Kinder in der Elfenbeinküste: “Mir springt täglich die Angst ins Gesicht”
Unsere Mitarbeiterin Ina Blümel ist in der Elfenbeinküste im Einsatz. Die ausgebildete Krankenschwester und Gesundheitsexpertin aus Norddeutschland arbeitet seit 8 Jahren in der Not- und Katastrophenhilfe.

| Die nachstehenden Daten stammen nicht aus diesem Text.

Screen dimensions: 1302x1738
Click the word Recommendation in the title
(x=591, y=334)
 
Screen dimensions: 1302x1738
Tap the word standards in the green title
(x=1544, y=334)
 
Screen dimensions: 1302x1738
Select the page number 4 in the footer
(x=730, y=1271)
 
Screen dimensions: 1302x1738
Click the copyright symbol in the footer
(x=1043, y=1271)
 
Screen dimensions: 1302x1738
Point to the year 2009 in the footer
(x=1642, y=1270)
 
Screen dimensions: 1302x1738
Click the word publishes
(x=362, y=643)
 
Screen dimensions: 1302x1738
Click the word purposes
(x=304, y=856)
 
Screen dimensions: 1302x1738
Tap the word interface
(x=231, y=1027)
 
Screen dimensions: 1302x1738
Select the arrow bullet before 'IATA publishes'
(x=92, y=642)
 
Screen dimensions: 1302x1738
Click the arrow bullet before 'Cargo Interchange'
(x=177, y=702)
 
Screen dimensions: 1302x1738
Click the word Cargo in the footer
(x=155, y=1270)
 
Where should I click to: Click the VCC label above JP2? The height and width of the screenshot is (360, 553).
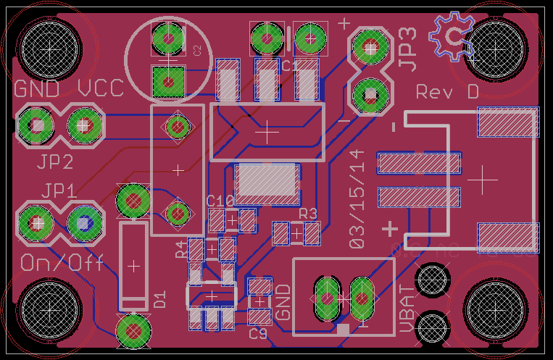[x=101, y=89]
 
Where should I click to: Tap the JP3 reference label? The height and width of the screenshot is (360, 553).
[x=408, y=49]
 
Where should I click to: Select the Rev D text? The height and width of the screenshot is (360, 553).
[x=447, y=93]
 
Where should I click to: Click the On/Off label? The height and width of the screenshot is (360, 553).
[x=62, y=262]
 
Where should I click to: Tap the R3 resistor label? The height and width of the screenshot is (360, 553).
[x=308, y=213]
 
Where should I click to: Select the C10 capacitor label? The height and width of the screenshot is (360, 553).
[x=220, y=200]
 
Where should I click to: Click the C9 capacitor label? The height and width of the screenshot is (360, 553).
[x=258, y=334]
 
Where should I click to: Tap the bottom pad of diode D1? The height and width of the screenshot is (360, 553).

„Es fehlt an Überlebensnotwendigem. Es gibt weder medizinische Geräte noch Medikamente. Die meisten Ärzte und Krankenschwestern sind während der Kämpfe in den vergangenen Wochen geflohen. Im größten Flüchtlingslager Duékoué leben derzeit 23.000 Menschen – und es gibt gerade einmal drei Hebammen für die vielen Schwangeren und jungen Mütter. Unter den Flüchtlingen sind viele Schwangere. Viele von ihnen müssen ihr Kind unter katastrophalen Umständen gebären. Einige bringen ihr Kind in den Büschen zur Welt. Sobald aber Komplikationen auftreten, wird es für Mutter und Kind lebensgefährlich. Das größte Problem, vor allem langfristig gesehen, ist, dass es nicht genug Hebammen gibt. Die wenigen Hebammen die es gibt arbeiten unter schwersten Bedingungen.Mir springt täglich die Angst ins Gesicht. Die Menschen, vor allem die Kinder in den Flüchtlingslagern, werden von ihrer Angst verfolgt, weil sie nicht sicher sind. So eine angsterfüllte Atmosphäre habe ich während meiner achtjährigen Arbeit als Katastrophenhelfer noch nie gespürt. Nach der Festnahme des ehemaligen Präsident Gbagbo wurden etliche Freudenfeuer entfacht. Es wurden laute Schüsse in die Luft abgegeben. Die Menschen in den Flüchtlingslagern zuckten vor Angst zusammen und waren völlig verstört. Die Kinder haben Angst. Die Angst beherrscht die Atmosphäre in den Flüchtlingslagern. Ich habe mit einem 14-jährigen Jungen gesprochen. Der Junge hat seine Mutter und seinen Vater verloren. Er ist alleine geflüchtet von Abidjan bis nach Bouaké. Er war tagelang alleine unterwegs. Er schilderte mir was er erlebt hatte, soweit er das in Worte fassen konnte. Er konnte überhaupt nicht begreifen was ihm passiert war. Kinder wie er haben in den vergangenen Wochen Unvorstellbares erlebt, Gewalt, Plünderungen, Schießereien, Vergewaltigungen. Am Ende konnten wir beide nur schweigen.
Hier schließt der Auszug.